In this figure, Ai (N units) denoted allowed code words, Bj (LN) units. forbidden words, and Mi ( N pieces) are some subsets whose elements are those or other forbidden code words.

It can be seen from the figure that, when transmitting a code combination Ai, it can, under the influence of interference, go into one of the combinations Bj , that is, an error can be detected ( L - N ) from the total number L of code words. This happens every time any of the N allowed code combinations is transmitted . The total number of erroneous combinations that are detected is N ( L - 1 ) and the total number of possible L * N combinations is therefore the proportion of the erroneous combinations that are detected are equal to

 

µ = 1- (N / L);

 

A similar technique is used to correct errors. To use the code as a corrective, it is necessary to split the sets Bj of the whole (LN) pcs. forbidden code combinations - on N disjoint subsets of Mi. Each of the subsets Mi is assigned to one of the code words Ai . The method of correcting or correcting errors is that when the received combination Bj belongs to M i , then it is considered that the combination A i is transmitted. With this method of decoding, there is the possibility of correcting errors.

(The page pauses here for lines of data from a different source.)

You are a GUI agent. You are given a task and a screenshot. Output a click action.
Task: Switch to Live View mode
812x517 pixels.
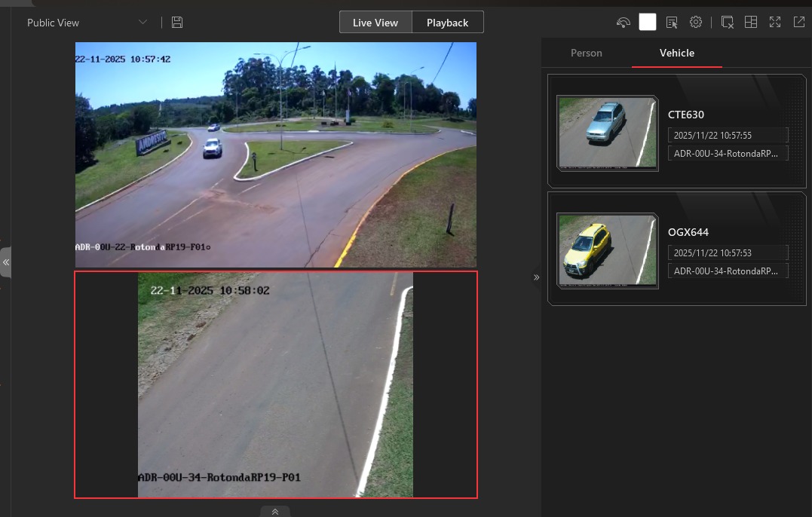(375, 23)
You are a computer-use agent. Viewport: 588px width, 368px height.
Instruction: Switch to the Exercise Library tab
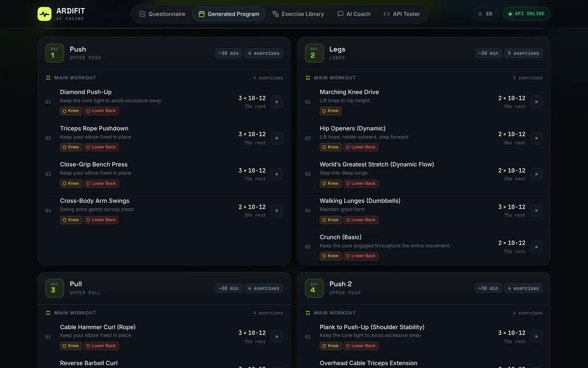298,14
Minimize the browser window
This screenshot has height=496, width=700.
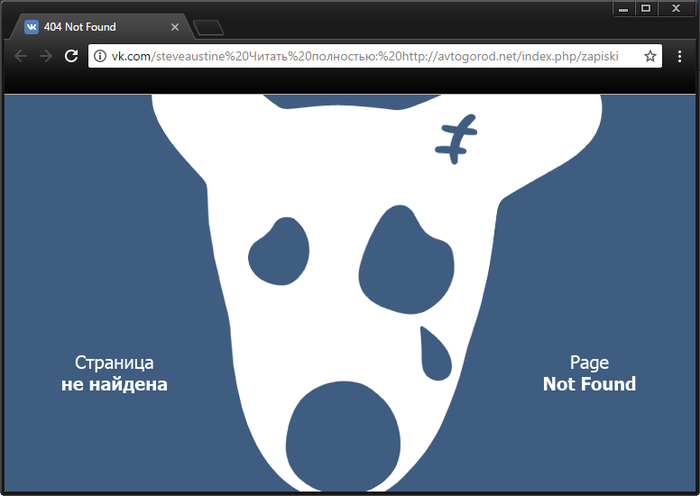coord(623,9)
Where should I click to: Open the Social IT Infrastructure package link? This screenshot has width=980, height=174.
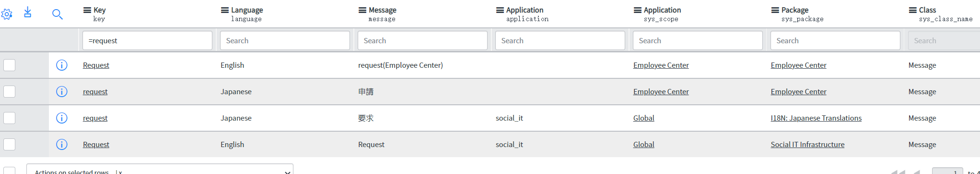click(807, 144)
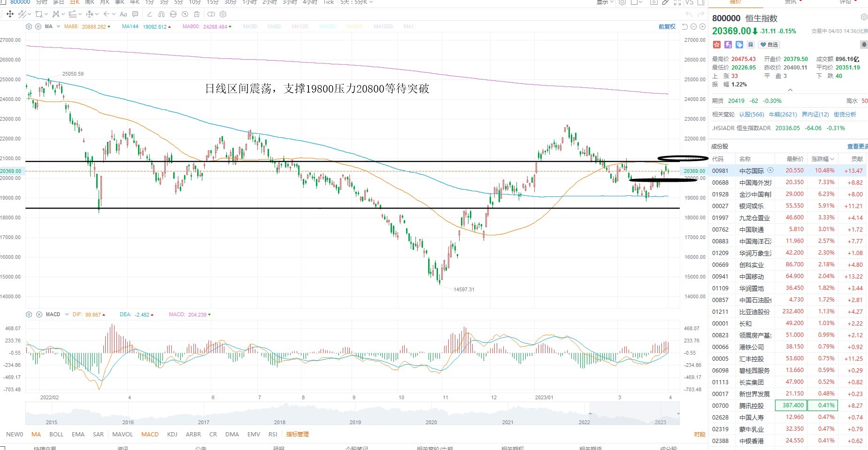Select the comment bubble annotation tool
This screenshot has height=450, width=868.
[x=135, y=14]
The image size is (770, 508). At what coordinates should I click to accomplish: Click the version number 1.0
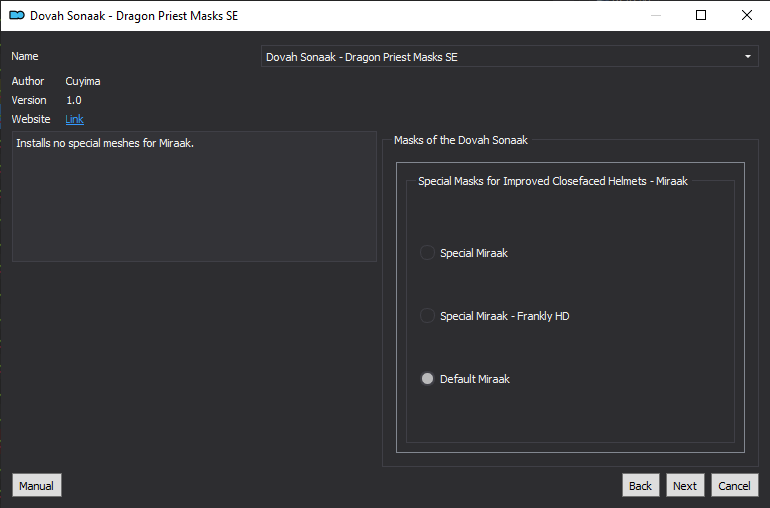74,101
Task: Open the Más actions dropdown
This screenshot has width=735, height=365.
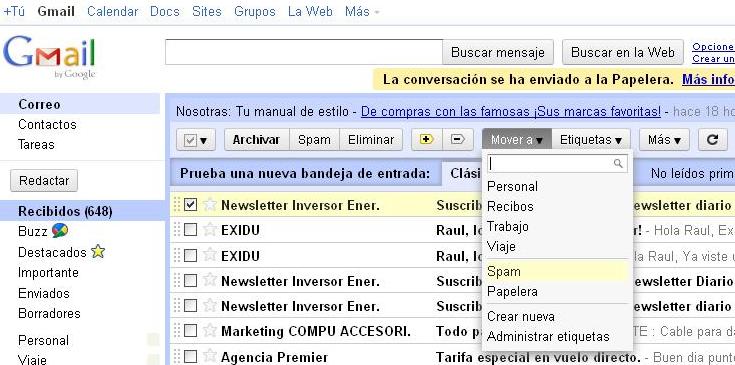Action: [664, 140]
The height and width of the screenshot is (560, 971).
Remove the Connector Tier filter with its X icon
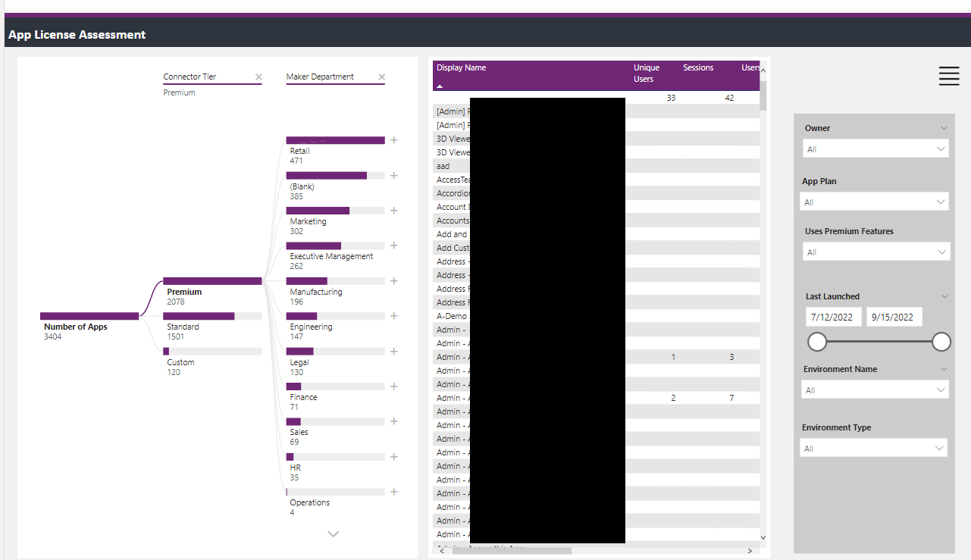[258, 77]
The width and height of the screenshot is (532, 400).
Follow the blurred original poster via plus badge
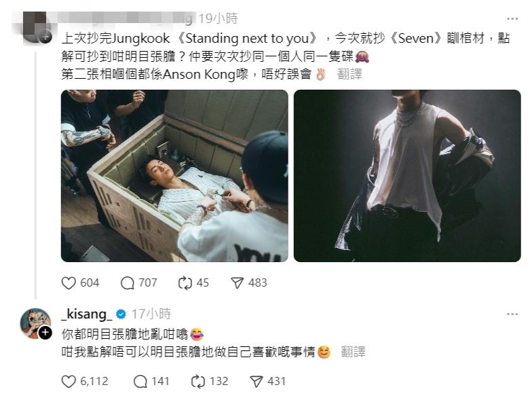[x=45, y=37]
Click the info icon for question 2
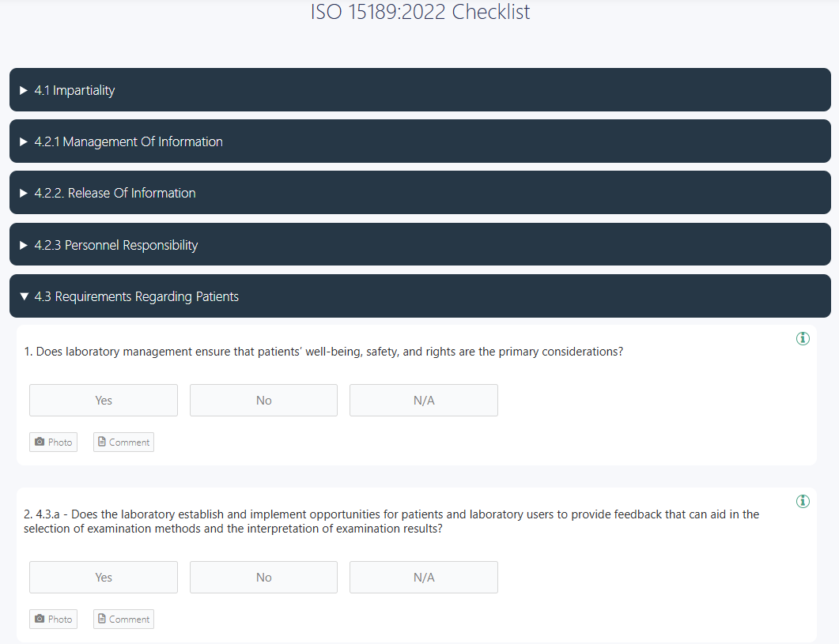 coord(803,501)
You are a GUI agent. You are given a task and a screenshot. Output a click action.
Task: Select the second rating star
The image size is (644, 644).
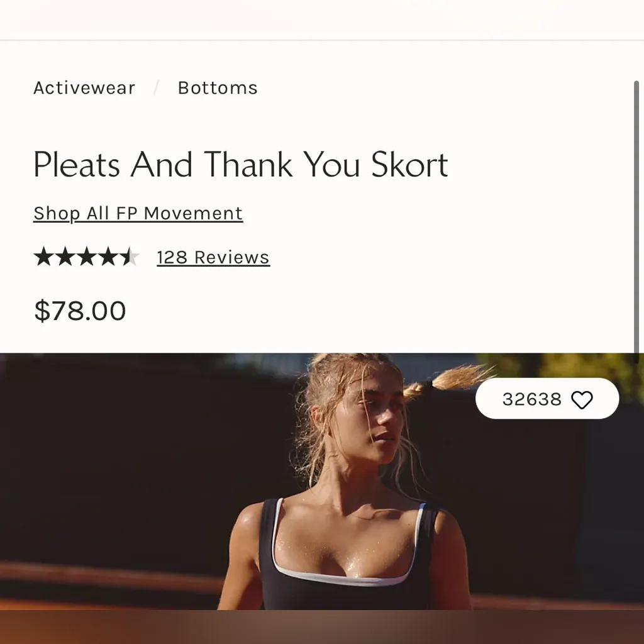(x=65, y=257)
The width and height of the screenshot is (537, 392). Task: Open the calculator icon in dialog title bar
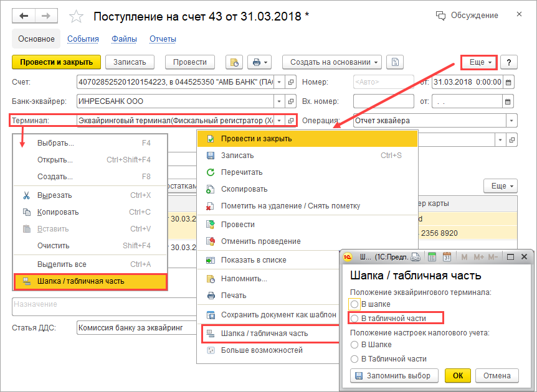(x=432, y=257)
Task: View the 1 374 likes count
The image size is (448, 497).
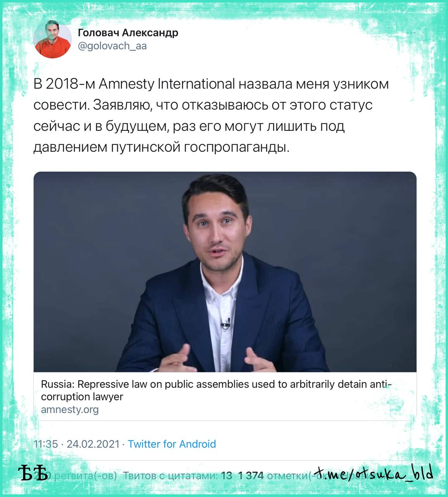Action: click(x=251, y=476)
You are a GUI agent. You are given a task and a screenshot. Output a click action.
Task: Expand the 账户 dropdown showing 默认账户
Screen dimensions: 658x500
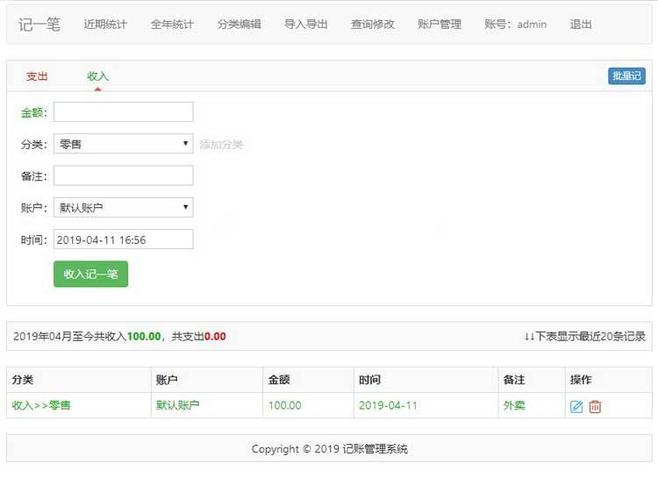[x=123, y=208]
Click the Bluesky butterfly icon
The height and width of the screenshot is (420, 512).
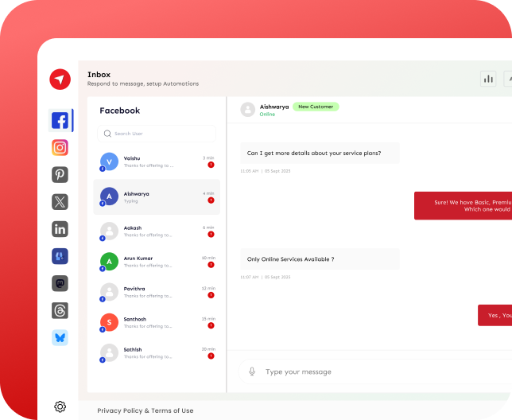click(60, 337)
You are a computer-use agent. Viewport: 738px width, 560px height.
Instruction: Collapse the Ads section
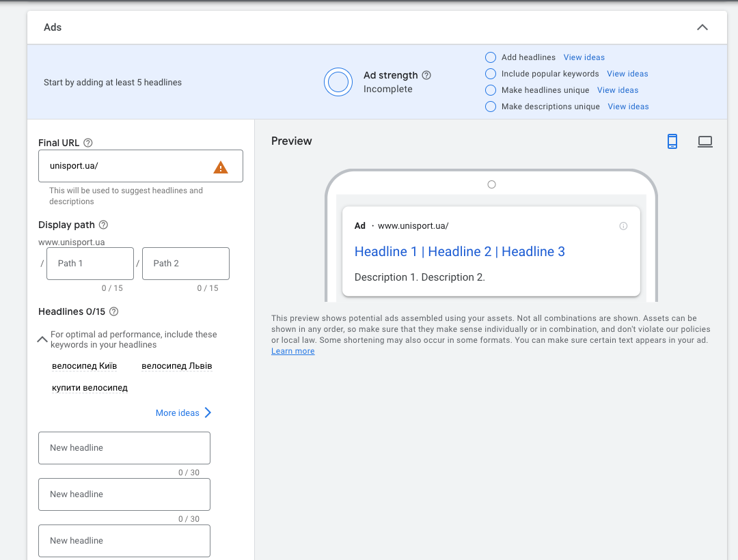pyautogui.click(x=702, y=27)
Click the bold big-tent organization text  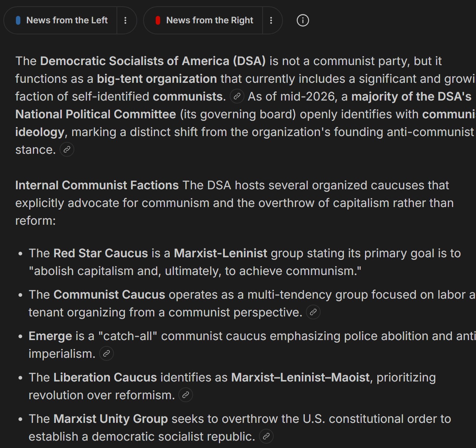(157, 79)
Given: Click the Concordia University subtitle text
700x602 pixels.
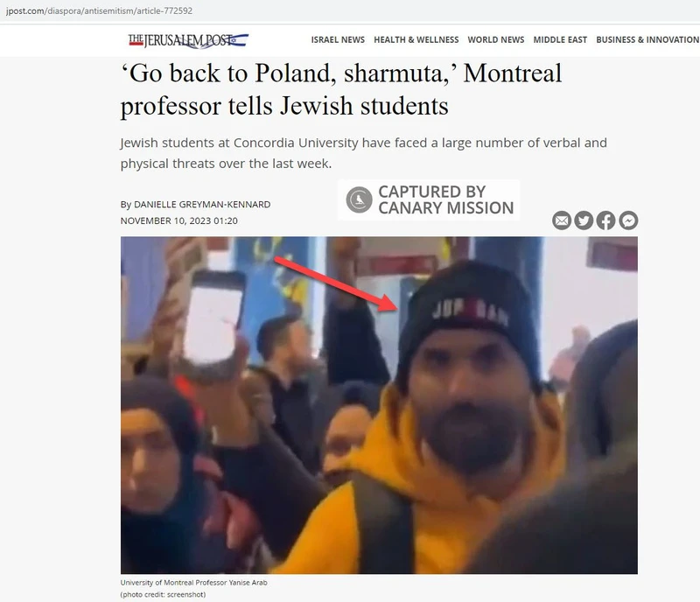Looking at the screenshot, I should click(363, 153).
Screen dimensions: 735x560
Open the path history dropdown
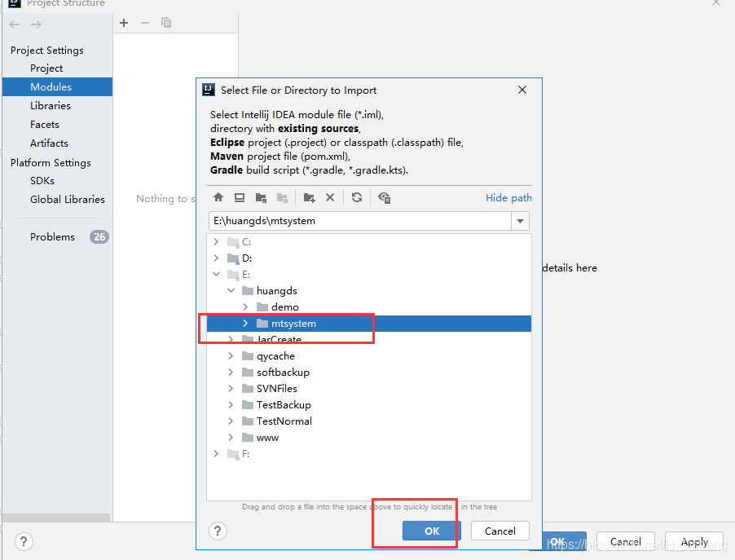click(520, 221)
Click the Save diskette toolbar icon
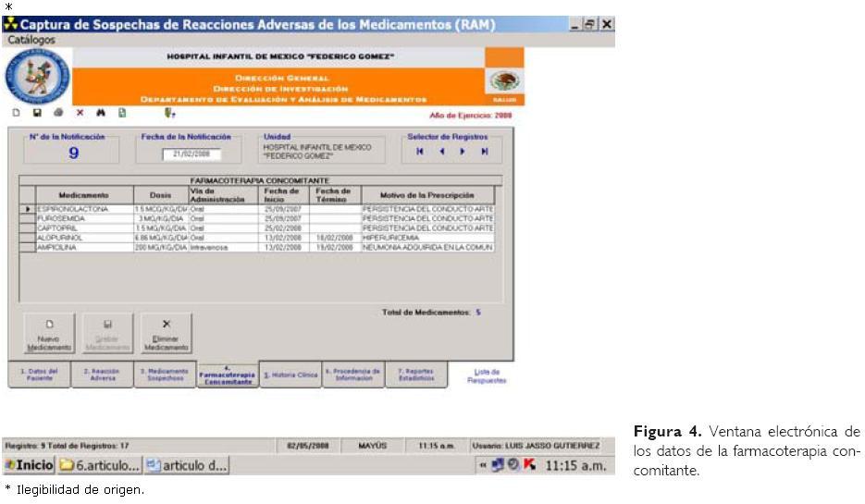The width and height of the screenshot is (865, 504). tap(37, 114)
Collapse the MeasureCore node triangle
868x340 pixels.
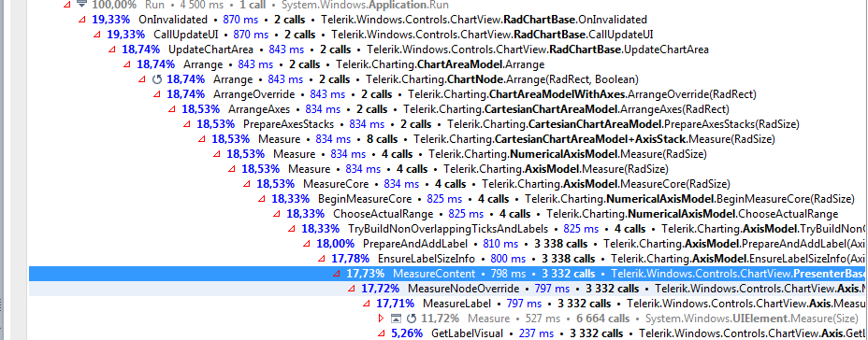[x=246, y=184]

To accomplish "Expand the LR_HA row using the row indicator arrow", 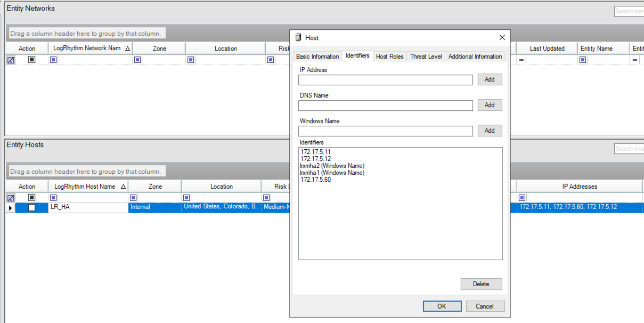I will tap(10, 207).
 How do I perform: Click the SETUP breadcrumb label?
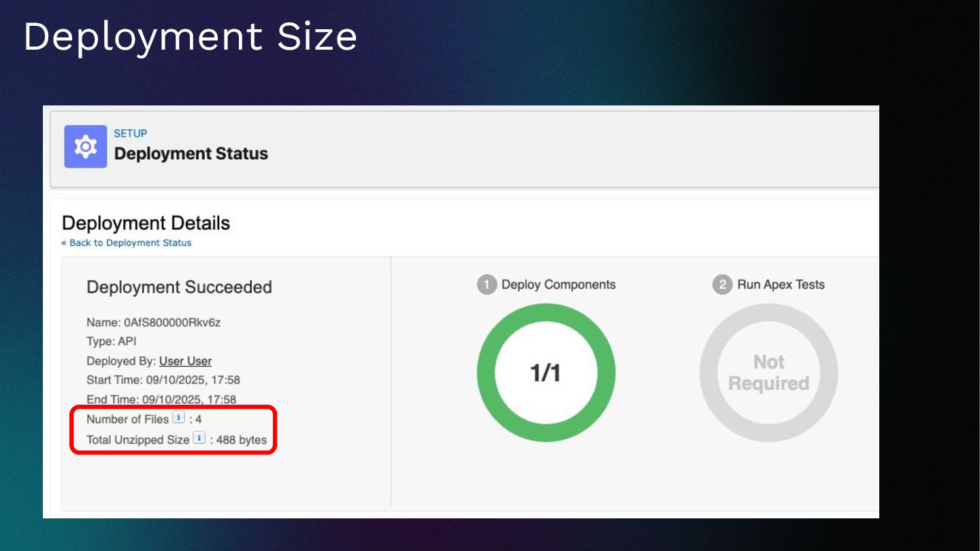(x=130, y=133)
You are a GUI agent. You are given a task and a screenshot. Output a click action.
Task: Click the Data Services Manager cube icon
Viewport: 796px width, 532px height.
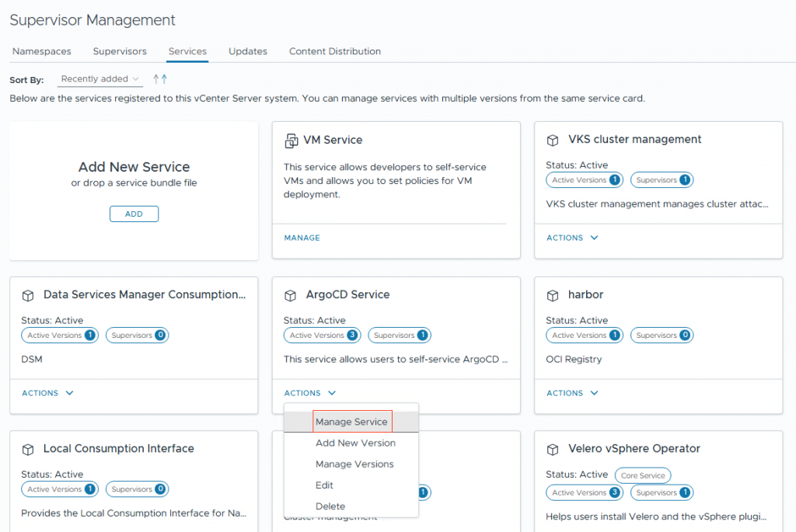pos(28,296)
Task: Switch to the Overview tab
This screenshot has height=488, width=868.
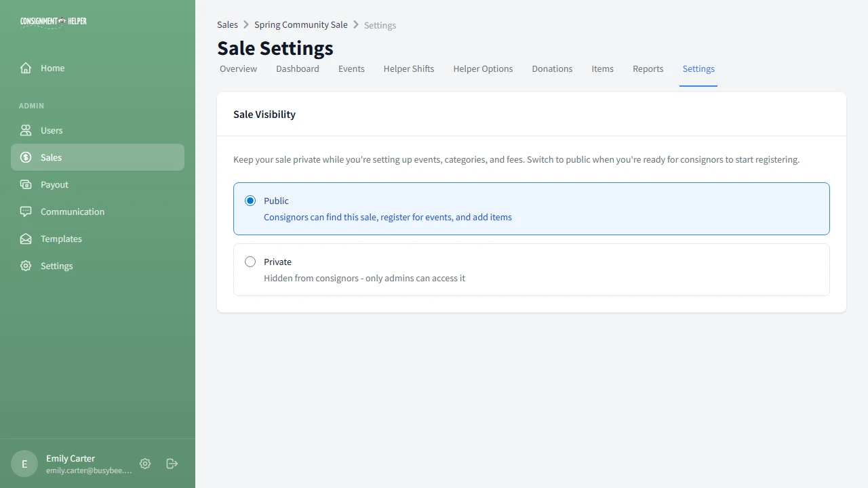Action: pos(238,68)
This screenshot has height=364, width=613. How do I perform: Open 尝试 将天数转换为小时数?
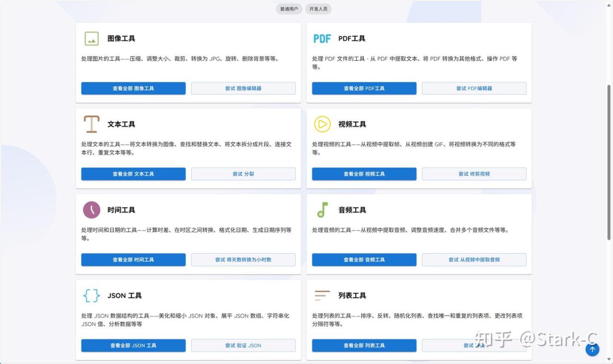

From the figure it can be seen that with any method of breaking the error can be corrected in LN (for Bj) cases and found in N ( L - N ) cases. The ratio of the number of erroneous combinations that are corrected to the number of erroneous combinations is 1 / N.

Finally, we determine that the number of errors that are not corrected is N * (N-1) , while the part of uncorrectable errors in relation to the total number of consequences is equal to ( N -1) / L. Reported results are of a general nature and are correct for all corrective measures.

We talked about corrective properties of redundancy codes.

 

We now consider simple examples that associate code distance d with corrective code properties.

Obviously, with the code distance d = 1, all code combinations are allowed.

For example, when n = 3, the allowed combinations form the following set:

000,001,010,011, 100, 101, 110, 111 with a code distance of d = 1 .

Any single error transforms this combination into another allowed combination. This is a case of a non-redundant code that does not have a corrective power.

If d = 2 , then none of the allowed code combinations for a single error does not go into another allowed combination. For example, a subset of the allowed code combinations can be formed by the parity principle in it the number of units. For example, for n = 3 , d = 2 :

011 , 101 , 110- allowed combinations;

010 , 100 , 111 - forbidden combinations.

For any single error, the allowed combination turns into a forbidden one. The code detects single errors, as well as other errors of odd multiplicity.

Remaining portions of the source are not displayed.